*WHAT IS BEING ASKED:* Repeat each entry below exactly as it stands.
-=-=-=-=-
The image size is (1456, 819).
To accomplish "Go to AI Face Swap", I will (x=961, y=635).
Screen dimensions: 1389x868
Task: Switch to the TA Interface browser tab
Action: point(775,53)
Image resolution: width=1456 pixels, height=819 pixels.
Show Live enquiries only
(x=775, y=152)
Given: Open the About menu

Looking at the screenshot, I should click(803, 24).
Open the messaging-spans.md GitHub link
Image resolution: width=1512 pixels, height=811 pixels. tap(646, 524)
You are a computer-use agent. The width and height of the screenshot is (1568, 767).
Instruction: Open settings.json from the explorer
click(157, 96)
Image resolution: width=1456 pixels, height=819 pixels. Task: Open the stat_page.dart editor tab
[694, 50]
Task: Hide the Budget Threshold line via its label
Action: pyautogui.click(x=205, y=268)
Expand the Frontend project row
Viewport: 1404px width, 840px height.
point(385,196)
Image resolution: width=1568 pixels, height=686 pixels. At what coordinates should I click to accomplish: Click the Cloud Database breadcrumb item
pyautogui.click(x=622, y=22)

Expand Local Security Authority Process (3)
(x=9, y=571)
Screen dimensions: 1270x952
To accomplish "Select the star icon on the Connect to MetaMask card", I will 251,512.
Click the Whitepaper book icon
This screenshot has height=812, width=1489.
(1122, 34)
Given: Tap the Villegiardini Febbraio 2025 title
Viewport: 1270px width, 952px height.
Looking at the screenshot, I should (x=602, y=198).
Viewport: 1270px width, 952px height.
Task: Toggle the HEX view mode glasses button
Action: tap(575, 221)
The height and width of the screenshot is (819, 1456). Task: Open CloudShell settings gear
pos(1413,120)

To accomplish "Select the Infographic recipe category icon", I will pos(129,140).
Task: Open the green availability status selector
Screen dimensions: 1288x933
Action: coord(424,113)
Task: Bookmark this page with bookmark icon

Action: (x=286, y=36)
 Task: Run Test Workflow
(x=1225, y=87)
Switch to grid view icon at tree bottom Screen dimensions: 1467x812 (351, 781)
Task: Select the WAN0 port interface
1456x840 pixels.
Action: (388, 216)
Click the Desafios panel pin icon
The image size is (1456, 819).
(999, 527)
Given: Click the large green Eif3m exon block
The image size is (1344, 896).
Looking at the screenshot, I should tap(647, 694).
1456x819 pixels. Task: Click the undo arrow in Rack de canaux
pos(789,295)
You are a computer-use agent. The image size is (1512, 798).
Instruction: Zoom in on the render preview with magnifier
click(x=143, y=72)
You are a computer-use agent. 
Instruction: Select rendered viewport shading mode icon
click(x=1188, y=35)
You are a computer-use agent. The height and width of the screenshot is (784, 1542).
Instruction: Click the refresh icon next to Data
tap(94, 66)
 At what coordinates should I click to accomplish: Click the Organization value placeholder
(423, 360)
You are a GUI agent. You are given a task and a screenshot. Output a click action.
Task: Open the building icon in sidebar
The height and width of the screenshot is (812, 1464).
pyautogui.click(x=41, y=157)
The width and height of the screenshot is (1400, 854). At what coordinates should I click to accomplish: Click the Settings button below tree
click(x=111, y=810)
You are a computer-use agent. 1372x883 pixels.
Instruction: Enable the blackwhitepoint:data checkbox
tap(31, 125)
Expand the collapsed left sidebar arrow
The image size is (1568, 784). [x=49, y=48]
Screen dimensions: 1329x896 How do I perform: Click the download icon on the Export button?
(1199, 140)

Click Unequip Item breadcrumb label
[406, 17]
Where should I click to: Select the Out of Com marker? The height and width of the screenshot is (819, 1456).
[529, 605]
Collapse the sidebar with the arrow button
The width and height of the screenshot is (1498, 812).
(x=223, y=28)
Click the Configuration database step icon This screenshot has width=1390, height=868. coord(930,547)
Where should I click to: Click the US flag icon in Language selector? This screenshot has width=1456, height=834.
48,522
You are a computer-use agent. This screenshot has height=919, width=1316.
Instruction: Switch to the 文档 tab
-=-=-=-=-
*YOUR SOLUTION:*
The image size is (1456, 819).
To accomplish "Go to AI Face Swap", I will (x=961, y=635).
Screen dimensions: 1389x868
Task: Switch to the TA Interface browser tab
Action: point(775,53)
Image resolution: width=1456 pixels, height=819 pixels.
Show Live enquiries only
(x=775, y=152)
Given: Open the About menu

Looking at the screenshot, I should click(803, 24).
Open the messaging-spans.md GitHub link
Image resolution: width=1512 pixels, height=811 pixels. tap(646, 524)
You are a computer-use agent. The width and height of the screenshot is (1568, 767).
Instruction: Open settings.json from the explorer
click(157, 96)
Image resolution: width=1456 pixels, height=819 pixels. Task: Open the stat_page.dart editor tab
[694, 50]
Task: Hide the Budget Threshold line via its label
Action: pyautogui.click(x=205, y=268)
Expand the Frontend project row
Viewport: 1404px width, 840px height.
point(385,196)
Image resolution: width=1568 pixels, height=686 pixels. At what coordinates should I click to accomplish: Click the Cloud Database breadcrumb item
pyautogui.click(x=622, y=22)

Expand Local Security Authority Process (3)
(x=9, y=571)
Screen dimensions: 1270x952
To accomplish "Select the star icon on the Connect to MetaMask card", I will 251,512.
Click the Whitepaper book icon
This screenshot has height=812, width=1489.
(1122, 34)
Given: Tap the Villegiardini Febbraio 2025 title
Viewport: 1270px width, 952px height.
Looking at the screenshot, I should (x=602, y=198).
Viewport: 1270px width, 952px height.
Task: Toggle the HEX view mode glasses button
Action: tap(575, 221)
The height and width of the screenshot is (819, 1456). Task: Open CloudShell settings gear
pos(1413,120)

To accomplish "Select the Infographic recipe category icon", I will pos(129,140).
Task: Open the green availability status selector
Screen dimensions: 1288x933
Action: coord(424,113)
Task: Bookmark this page with bookmark icon

Action: (x=286, y=36)
 Task: Run Test Workflow
(x=1225, y=87)
Switch to grid view icon at tree bottom Screen dimensions: 1467x812 (351, 781)
Task: Select the WAN0 port interface
1456x840 pixels.
Action: (388, 216)
Click the Desafios panel pin icon
The image size is (1456, 819).
(999, 527)
Given: Click the large green Eif3m exon block
The image size is (1344, 896).
Looking at the screenshot, I should tap(647, 694).
1456x819 pixels. Task: Click the undo arrow in Rack de canaux
pos(789,295)
You are a computer-use agent. The image size is (1512, 798).
Instruction: Zoom in on the render preview with magnifier
click(x=143, y=72)
You are a computer-use agent. 
Instruction: Select rendered viewport shading mode icon
click(x=1188, y=35)
You are a computer-use agent. The height and width of the screenshot is (784, 1542).
Instruction: Click the refresh icon next to Data
tap(94, 66)
 At what coordinates should I click to accomplish: Click the Organization value placeholder
(423, 360)
You are a GUI agent. You are given a task and a screenshot. Output a click action.
Task: Open the building icon in sidebar
The height and width of the screenshot is (812, 1464).
pyautogui.click(x=41, y=157)
The width and height of the screenshot is (1400, 854). At what coordinates should I click to accomplish: Click the Settings button below tree
click(x=111, y=810)
You are a computer-use agent. 1372x883 pixels.
Instruction: Enable the blackwhitepoint:data checkbox
tap(31, 125)
Expand the collapsed left sidebar arrow
The image size is (1568, 784). [x=49, y=48]
Screen dimensions: 1329x896 How do I perform: Click the download icon on the Export button?
(1199, 140)

Click Unequip Item breadcrumb label
[406, 17]
Where should I click to: Select the Out of Com marker? The height and width of the screenshot is (819, 1456).
[529, 605]
Collapse the sidebar with the arrow button
The width and height of the screenshot is (1498, 812).
(x=223, y=28)
Click the Configuration database step icon This screenshot has width=1390, height=868. coord(930,547)
Where should I click to: Click the US flag icon in Language selector? This screenshot has width=1456, height=834.
48,522
You are a computer-use agent. This screenshot has height=919, width=1316.
Instruction: Switch to the 文档 tab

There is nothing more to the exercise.